For the fourth straight year, the percentage of US gamers experiencing harassment in online games has increased, according to the Anti-Defamation League's latest Hate and Harassment in Online Gaming report.
The report is based on an ADL survey conducted in collaboration with data analytics firm Newzoo that found that 86% of adults aged 18-45 playing online games had experienced harassment in the past six months. For teens and pre-teens, that figure was 66% and 70%, respectively.
Beyond the rise in harassment, ADL also highlighted spikes in white supremacist ideology and identity-based harassment in this year's survey results.
The number of adults reporting exposure to white supremacist ideologies in online games went from 8% in 2021 to 20% this year. Among younger gamers aged 10-17, 15% reported encountering white supremacy online.
Some games were worse on this front than others, with 44% of adults who played Call of Duty reporting white supremacist extremism in the game, 35% of Grand Theft Auto Online players, and 34% of Valorant players.
For kids aged 13-17, Dota 2 was tops with 29% encountering white supremacists in the game, while PUBG was the most likely to expose the 10-12-year-old cohort to white supremacy with 32% running into it there.
ADL noted that it has a different threshold for an interaction to be considered white supremacist rather than simply a "hateful experience."
Using examples from the survey respondents, a Grand Theft Auto Online player describing people using the N-word and chanting "Trump 2024" would not count as white supremacy, while a Call of Duty player being told by others that non-white races are intended to be slaves to white people would count.
Hateful experiences like the above were reflected in the survey's results tracking bigotry around marginalized identities. On that front, ADL found particularly large surges in such harassment reported by Jewish players (22% last year to 34% this year), Latino gamers (25% to 31%), and Muslim gamers (26% to 30%).
While the rest of the identity categories surveyed held steady or had minimal changes upward or downward, the players most likely to have experienced identity-based harassment continue to be women (47%), Black (44%), Asian (40%), and LGBTQ+ (37%).

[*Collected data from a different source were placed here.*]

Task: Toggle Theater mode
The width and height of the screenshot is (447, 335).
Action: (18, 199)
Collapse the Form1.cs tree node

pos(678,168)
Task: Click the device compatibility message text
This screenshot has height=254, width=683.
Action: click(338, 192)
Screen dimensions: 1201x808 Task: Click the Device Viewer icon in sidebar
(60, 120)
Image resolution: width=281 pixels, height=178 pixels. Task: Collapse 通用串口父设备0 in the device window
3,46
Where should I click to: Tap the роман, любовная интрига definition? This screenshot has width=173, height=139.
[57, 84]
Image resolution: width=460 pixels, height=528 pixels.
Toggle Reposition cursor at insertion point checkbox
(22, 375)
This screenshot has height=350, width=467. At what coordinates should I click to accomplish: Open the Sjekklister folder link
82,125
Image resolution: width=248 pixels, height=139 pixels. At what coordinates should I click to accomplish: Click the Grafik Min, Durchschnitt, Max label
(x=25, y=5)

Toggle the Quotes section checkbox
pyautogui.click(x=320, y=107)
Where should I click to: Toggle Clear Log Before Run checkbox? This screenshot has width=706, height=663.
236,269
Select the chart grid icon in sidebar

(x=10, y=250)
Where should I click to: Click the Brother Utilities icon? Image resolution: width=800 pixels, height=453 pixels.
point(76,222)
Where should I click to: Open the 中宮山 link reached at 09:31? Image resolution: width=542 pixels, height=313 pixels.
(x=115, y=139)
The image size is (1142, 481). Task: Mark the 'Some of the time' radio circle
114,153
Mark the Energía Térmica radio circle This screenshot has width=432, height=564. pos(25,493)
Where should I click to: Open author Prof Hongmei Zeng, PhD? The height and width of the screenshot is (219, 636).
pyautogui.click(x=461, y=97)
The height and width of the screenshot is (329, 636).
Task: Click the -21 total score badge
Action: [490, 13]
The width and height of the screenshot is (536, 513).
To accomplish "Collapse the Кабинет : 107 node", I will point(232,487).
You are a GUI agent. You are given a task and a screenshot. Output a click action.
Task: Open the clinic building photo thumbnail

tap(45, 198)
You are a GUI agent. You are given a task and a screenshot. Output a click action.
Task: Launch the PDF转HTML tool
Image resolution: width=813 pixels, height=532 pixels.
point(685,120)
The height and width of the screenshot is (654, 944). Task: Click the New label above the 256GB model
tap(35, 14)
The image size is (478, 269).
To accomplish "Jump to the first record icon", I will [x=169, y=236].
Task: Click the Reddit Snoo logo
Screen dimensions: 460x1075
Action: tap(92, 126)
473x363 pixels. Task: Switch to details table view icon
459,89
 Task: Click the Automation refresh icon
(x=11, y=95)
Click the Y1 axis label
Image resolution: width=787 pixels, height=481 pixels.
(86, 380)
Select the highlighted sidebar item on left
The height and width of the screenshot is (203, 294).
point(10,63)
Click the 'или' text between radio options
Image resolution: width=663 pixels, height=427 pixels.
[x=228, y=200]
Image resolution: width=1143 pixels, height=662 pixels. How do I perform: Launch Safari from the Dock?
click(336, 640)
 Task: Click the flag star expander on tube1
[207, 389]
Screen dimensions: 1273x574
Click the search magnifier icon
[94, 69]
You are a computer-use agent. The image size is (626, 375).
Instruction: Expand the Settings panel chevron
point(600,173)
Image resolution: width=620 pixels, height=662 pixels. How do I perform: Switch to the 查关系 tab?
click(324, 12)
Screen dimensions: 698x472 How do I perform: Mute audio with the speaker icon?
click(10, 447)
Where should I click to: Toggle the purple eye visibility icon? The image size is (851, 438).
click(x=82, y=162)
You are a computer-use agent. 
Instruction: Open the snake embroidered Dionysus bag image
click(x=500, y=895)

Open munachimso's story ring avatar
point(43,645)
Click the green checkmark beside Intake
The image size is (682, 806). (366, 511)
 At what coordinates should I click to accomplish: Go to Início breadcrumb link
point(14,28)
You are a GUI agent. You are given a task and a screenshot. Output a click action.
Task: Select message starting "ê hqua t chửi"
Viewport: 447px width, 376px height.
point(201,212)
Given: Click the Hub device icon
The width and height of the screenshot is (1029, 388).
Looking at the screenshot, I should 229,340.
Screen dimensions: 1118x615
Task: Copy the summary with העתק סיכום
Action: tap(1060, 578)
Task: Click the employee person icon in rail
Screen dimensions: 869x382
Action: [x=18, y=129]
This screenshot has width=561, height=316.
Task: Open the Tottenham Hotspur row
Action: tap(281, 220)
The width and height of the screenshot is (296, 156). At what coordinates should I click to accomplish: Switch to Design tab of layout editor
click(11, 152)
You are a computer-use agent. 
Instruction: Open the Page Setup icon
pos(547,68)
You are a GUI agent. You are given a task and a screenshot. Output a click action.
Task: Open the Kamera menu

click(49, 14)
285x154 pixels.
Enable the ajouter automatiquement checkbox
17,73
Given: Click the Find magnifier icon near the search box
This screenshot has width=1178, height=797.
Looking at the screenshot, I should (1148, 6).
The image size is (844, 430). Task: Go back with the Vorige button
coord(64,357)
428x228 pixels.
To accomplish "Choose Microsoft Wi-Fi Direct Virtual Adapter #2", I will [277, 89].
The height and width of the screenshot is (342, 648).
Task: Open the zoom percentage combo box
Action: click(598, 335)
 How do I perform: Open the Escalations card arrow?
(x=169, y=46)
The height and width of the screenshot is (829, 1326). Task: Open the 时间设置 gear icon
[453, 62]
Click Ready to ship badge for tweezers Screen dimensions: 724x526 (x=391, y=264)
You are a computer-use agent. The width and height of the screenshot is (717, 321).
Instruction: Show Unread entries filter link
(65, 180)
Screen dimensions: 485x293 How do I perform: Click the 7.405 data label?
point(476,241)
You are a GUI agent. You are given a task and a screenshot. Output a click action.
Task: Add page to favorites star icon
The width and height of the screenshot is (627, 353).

"As online gaming becomes ever more common in America, it also becomes an increasingly common entry to extremist ideas and the gateway to violent antisemitism, racism, misogyny and more," ADL CEO Jonathan Greenblatt said.
"While there is no doubt there are positive benefits for millions of gamers, these benefits must be balanced with the unmitigated spread of hate and harassment running rife in these games."
For the fourth straight year, the percentage of adults reporting that harassment had caused them to quit playing certain games also grew, and it now stands at 33%.
As in past years, ADL called on the industry to address hate and harassment in its games with a variety of specific steps, including implementing policy and design practices to better address white supremacy and to release regular and consistent transparency reports on hate and harassment in their games.
ADL's survey polled more than 2,100 American gamers, and oversampled LGBTQ+, Jewish, Muslim, Black, Asian-American, and Hispanic/Latinx people to have a minimum of 125 respondents from each group.